OBJECTIVE -
Copy the lines of the data below word for word, beginning at the line containing "Open the hamburger menu icon" and ending at the line containing "coord(375,348)".

Excerpt from a dataset:
== == ==

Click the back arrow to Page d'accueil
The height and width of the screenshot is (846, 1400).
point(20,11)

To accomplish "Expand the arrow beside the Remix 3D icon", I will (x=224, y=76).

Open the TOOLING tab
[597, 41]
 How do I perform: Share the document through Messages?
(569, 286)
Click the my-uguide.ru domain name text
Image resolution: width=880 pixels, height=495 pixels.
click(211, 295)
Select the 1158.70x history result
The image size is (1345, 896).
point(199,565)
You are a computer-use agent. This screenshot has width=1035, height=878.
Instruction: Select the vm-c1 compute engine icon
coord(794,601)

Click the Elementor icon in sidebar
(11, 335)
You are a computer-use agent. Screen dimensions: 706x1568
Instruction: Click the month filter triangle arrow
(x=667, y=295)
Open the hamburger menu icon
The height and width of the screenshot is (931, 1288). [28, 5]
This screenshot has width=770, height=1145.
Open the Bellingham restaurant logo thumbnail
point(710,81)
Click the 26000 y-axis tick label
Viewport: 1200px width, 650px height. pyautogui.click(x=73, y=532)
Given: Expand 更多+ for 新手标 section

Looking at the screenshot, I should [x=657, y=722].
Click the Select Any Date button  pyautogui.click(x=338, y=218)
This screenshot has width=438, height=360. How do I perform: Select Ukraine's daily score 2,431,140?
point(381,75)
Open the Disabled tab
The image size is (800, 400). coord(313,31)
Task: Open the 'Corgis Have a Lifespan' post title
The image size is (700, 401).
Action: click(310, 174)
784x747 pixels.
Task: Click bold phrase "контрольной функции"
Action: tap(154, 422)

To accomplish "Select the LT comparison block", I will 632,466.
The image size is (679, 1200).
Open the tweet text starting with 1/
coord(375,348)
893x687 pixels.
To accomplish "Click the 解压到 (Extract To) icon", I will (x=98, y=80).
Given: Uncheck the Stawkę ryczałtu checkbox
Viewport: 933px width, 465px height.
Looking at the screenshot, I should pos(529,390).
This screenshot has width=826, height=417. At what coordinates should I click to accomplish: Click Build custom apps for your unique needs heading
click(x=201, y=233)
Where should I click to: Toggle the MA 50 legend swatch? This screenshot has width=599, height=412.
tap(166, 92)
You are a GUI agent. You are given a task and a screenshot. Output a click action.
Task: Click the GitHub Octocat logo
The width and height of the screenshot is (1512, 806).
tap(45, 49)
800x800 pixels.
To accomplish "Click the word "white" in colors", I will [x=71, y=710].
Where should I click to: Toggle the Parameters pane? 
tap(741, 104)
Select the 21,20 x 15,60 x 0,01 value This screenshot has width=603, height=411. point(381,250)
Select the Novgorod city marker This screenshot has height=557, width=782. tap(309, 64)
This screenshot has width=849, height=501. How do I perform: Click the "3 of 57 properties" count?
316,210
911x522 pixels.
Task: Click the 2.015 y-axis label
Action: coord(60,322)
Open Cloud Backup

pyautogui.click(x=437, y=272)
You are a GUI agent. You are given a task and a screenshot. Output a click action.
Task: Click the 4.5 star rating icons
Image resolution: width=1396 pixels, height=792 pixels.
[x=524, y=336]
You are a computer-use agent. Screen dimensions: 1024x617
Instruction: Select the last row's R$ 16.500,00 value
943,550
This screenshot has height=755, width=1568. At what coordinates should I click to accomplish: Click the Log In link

== == ==

ANSWER FOR THE TASK -
Open the hamburger menu icon
The height and width of the screenshot is (931, 1288). [28, 5]
This screenshot has width=770, height=1145.
Open the Bellingham restaurant logo thumbnail
point(710,81)
Click the 26000 y-axis tick label
Viewport: 1200px width, 650px height. pyautogui.click(x=73, y=532)
Given: Expand 更多+ for 新手标 section

Looking at the screenshot, I should [x=657, y=722].
Click the Select Any Date button  pyautogui.click(x=338, y=218)
This screenshot has width=438, height=360. How do I perform: Select Ukraine's daily score 2,431,140?
point(381,75)
Open the Disabled tab
The image size is (800, 400). coord(313,31)
Task: Open the 'Corgis Have a Lifespan' post title
The image size is (700, 401).
Action: click(310, 174)
784x747 pixels.
Task: Click bold phrase "контрольной функции"
Action: tap(154, 422)

To accomplish "Select the LT comparison block", I will 632,466.
The image size is (679, 1200).
Open the tweet text starting with 1/
coord(375,348)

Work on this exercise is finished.